**What to do**: Reproduce word for word the part of the items below that opens with the line containing "Identify the location of x-tick-label: 06:00." and closes with the line containing "In order to click on slice-name-4-1: どちらかと言えば興味はない", both of those lines included.

**Provided information**:
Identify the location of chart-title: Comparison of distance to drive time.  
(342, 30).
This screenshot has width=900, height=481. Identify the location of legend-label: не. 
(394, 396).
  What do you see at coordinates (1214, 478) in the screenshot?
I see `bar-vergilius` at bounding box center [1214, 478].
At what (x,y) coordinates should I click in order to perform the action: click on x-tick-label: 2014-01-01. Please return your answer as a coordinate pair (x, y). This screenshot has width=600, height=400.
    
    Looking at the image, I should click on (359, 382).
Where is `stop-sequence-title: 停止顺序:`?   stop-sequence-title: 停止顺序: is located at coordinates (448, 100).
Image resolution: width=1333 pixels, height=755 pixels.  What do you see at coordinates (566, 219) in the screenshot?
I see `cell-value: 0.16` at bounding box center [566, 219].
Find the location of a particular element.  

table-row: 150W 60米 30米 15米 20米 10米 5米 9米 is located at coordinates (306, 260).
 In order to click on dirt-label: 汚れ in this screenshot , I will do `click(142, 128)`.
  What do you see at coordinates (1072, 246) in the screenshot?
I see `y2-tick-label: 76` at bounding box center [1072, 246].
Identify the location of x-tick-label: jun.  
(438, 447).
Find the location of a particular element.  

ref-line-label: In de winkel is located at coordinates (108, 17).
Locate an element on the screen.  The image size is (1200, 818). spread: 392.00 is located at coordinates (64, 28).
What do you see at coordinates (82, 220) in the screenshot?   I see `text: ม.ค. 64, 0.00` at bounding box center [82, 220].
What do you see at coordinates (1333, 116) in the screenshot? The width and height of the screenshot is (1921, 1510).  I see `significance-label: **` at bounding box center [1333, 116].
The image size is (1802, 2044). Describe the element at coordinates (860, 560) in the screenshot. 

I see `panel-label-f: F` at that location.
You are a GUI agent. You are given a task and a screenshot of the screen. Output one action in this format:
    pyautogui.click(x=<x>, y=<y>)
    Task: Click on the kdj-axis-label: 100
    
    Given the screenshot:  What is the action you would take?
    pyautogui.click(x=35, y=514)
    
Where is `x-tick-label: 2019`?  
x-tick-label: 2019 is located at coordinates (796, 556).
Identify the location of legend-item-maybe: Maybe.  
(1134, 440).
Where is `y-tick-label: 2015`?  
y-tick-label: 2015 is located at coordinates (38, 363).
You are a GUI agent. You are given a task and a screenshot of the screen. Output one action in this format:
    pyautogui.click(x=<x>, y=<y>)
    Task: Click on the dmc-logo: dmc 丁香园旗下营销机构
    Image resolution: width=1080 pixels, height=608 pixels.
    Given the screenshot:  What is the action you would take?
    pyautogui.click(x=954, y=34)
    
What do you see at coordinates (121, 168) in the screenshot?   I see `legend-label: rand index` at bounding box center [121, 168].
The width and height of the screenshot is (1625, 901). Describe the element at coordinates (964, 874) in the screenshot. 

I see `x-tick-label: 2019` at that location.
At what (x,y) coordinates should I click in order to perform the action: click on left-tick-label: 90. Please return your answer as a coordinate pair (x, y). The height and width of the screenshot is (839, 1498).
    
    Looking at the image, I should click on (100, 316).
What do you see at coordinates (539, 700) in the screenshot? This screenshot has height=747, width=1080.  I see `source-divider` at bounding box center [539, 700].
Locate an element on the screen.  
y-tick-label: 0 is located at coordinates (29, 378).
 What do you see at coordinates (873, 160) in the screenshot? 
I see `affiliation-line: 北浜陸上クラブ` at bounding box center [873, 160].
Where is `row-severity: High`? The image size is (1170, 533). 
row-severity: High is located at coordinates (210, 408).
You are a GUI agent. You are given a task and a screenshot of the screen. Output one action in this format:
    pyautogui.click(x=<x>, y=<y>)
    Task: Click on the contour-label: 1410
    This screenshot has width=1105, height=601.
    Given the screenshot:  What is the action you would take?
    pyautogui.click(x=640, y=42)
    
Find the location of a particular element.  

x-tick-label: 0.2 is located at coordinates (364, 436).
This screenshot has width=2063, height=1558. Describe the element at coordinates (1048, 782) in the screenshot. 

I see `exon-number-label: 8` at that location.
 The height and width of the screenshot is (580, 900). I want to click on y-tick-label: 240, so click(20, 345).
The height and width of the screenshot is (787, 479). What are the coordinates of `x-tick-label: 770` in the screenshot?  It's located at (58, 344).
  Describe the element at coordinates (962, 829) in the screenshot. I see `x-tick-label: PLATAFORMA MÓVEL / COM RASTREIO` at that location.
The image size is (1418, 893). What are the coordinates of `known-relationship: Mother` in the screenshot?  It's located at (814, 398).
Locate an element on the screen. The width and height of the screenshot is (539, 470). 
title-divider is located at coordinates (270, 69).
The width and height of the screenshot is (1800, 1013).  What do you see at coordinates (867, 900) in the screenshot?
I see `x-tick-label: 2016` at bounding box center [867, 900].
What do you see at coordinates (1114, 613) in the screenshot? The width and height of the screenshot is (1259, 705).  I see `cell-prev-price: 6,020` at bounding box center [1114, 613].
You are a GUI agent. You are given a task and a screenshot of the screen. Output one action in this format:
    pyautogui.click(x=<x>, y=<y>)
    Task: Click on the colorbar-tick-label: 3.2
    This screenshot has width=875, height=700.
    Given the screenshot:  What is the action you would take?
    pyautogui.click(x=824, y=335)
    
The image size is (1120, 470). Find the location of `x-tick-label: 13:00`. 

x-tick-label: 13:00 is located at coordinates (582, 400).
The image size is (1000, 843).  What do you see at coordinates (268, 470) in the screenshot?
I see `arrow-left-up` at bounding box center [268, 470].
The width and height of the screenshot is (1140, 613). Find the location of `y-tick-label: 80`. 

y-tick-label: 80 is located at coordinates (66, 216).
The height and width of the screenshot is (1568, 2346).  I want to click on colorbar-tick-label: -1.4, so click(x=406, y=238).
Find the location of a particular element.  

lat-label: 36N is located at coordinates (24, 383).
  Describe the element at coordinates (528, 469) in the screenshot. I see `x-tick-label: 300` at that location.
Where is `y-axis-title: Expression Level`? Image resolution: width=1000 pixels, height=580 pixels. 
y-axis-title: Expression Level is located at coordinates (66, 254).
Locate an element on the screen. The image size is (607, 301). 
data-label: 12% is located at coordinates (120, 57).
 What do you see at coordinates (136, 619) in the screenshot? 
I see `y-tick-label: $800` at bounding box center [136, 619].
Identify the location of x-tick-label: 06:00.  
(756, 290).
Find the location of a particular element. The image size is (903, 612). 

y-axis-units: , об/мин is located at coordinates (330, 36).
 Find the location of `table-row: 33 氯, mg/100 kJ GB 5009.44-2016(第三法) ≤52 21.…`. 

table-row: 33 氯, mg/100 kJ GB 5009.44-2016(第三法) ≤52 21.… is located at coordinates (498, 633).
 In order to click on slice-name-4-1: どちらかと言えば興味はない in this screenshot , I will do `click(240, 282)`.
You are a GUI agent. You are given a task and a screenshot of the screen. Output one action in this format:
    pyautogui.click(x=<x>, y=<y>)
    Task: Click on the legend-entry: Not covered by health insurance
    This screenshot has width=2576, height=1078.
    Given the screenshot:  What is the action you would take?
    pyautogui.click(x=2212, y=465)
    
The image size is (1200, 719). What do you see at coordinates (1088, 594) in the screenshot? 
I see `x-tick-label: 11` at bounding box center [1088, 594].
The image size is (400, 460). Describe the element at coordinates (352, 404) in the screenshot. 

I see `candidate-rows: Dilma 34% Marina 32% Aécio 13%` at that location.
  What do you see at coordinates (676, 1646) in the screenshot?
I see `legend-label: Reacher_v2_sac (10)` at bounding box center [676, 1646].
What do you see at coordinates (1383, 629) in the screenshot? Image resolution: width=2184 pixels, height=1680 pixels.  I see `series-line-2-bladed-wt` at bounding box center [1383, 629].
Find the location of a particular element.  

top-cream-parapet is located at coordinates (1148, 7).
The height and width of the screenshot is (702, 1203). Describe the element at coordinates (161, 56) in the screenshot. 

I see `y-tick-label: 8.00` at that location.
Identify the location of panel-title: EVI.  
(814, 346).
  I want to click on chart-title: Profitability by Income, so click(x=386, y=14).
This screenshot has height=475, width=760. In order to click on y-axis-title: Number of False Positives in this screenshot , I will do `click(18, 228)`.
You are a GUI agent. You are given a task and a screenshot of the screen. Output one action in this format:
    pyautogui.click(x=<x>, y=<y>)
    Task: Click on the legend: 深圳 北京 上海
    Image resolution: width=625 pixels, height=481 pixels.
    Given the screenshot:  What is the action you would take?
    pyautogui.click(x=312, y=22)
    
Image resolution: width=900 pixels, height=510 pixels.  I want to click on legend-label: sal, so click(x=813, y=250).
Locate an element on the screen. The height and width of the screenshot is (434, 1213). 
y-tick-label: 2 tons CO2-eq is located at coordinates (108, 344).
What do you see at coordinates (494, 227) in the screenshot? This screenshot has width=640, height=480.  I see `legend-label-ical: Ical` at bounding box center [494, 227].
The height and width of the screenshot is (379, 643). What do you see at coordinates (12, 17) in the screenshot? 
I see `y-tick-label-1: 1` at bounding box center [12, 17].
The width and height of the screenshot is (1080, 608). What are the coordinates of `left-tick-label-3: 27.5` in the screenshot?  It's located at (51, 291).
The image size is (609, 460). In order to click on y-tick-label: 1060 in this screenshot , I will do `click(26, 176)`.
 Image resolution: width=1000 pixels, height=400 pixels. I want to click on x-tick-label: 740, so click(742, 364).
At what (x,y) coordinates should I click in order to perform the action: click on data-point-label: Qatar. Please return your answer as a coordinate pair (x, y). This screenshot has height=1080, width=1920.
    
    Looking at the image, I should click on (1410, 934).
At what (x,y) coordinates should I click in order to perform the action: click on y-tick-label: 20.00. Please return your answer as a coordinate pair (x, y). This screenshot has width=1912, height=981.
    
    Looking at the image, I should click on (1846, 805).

**Response to the exercise**:
Identify the location of x-tick-label: 06:00.  
(756, 290).
Find the location of a particular element. The image size is (903, 612). 

y-axis-units: , об/мин is located at coordinates (330, 36).
 Find the location of `table-row: 33 氯, mg/100 kJ GB 5009.44-2016(第三法) ≤52 21.…`. 

table-row: 33 氯, mg/100 kJ GB 5009.44-2016(第三法) ≤52 21.… is located at coordinates (498, 633).
 In order to click on slice-name-4-1: どちらかと言えば興味はない in this screenshot , I will do `click(240, 282)`.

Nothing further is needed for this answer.